Arabloo et al. (2015) [47] introduced a novel methodology for the optimization of the oxygen-steam ratio in the gasification process of coal. A methodology utilizing support vector machine algorithm was presented for estimation of proper steam-oxygen ratio to balance the heat requirement and released heat in the coal gasification process. A comparison of experimental data and predicted values showed the precision of the predictive model that can be used for commercial implications in the coal gasification process. Arikan et al. (2013) [48] performed a study to classify power quality disturbances utilizing support vector machines. In this paper, five kinds of power quality disturbances and pure sine was utilizing support vector machines that were based on wavelets. The proposed method performance was validated utilizing synthetic data derived from the mathematical model and real-time measurements. Support vector machines, artificial neural network, and the same future vector and data Bayes classifier were compared. It was observed that support vector machines gave the best results both for synthetic data and in real time.
Ma et al. (2017) [49] developed a soft sensor (a field-support vector regression) to upgrade the estimation accuracy of solar irradiance levels from photovoltaic electrical parameters. The soft sensor collected its input data into several groups based on ambient temperature. The introduced soft sensor can be implanted in a photovoltaic module, a current sensor, or a thermometer. It was validated by experimental prototype and simulations utilizing measured outdoor conditions. Figure 12 presents the RMSE values for the study.
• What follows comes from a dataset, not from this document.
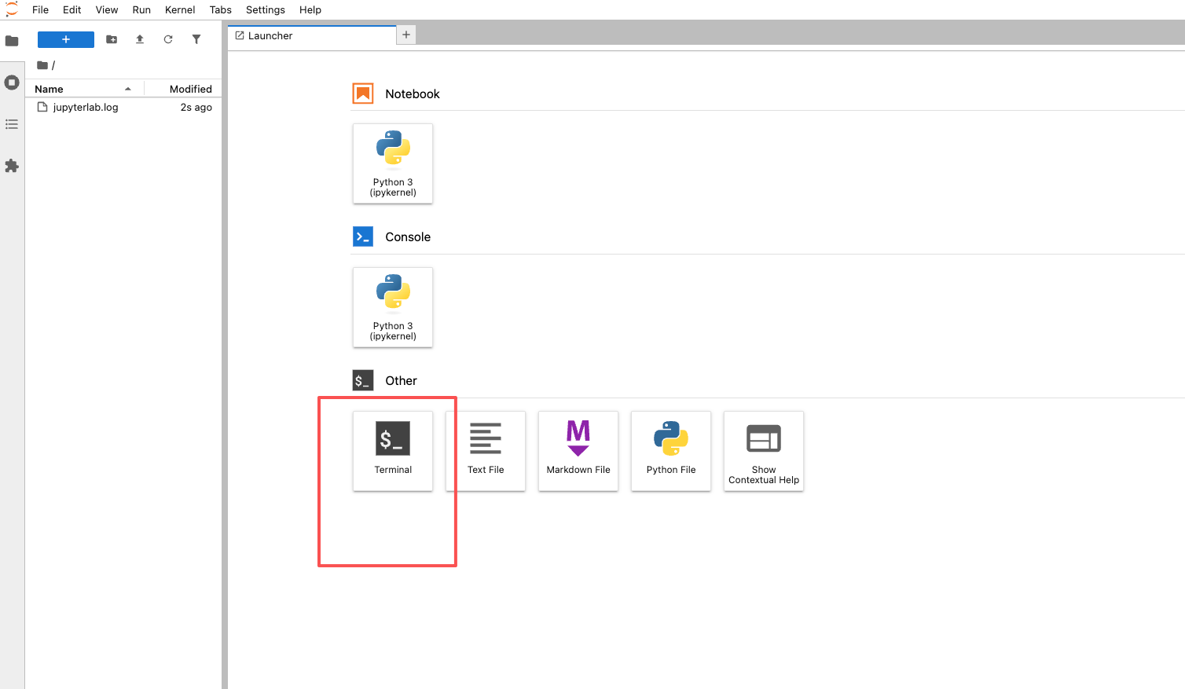Open Show Contextual Help card
The height and width of the screenshot is (689, 1185).
tap(764, 450)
Özdemir et al. (2016) [50] used Support Vector Machine for harmonic distortion estimation. The power distribution network was studied, and the predicted results were compared with the quantified real data. The presented approach was compared with the artificial neural network and linear regression methods. The validation of the predicted results demonstrated that Support Vector Machine is robust for total harmonic distortion in the power network. Pinto et al. (2016) [51] developed a multi-agent system for modeling competitive electricity markets. This study proposed applying support vector machines to lay out decision support for electricity market players. The presented model was coupled with an Adaptive Learning Strategic Bidding System to be used as a decision support system. This methodology was validated and then compared with the artificial neural network. The results were encouraging: a robust price forecast for electricity market was obtained quickly.
3.5. WNN
WNN takes the benefits of both the theory of wavelets and neural networks and combines them. This method contains an FFNN with one hidden layer. One of the missions of WNNs is to estimate the function of a process or a trend or computing. A WNN can train the structure of a function using a series of data and generate or compute an expected output value for a given input value [52]. WNN has several advantages over other neural networks. WNN needs a smaller training amount than the MLP method, and has fast convergence. Table 7 presents some important papers in this field.
Doucoure et al. (2016) [53] developed a prediction methodology for renewable energy sources to promote the use of renewable energy isolated and grid-connected power systems. The presented method was based on artificial neural networks and wavelet decomposition. The predictability of every component of the input data utilizing the Hurst coefficient was analyzed in this study. To ensure the predictability of the information, some components with low predictability potential were eliminated to reduce the computational algorithm complexity. Figure 13 presents the RMSE values for the study in three terms, with all data components, without random data and persistence data related to the proposed method.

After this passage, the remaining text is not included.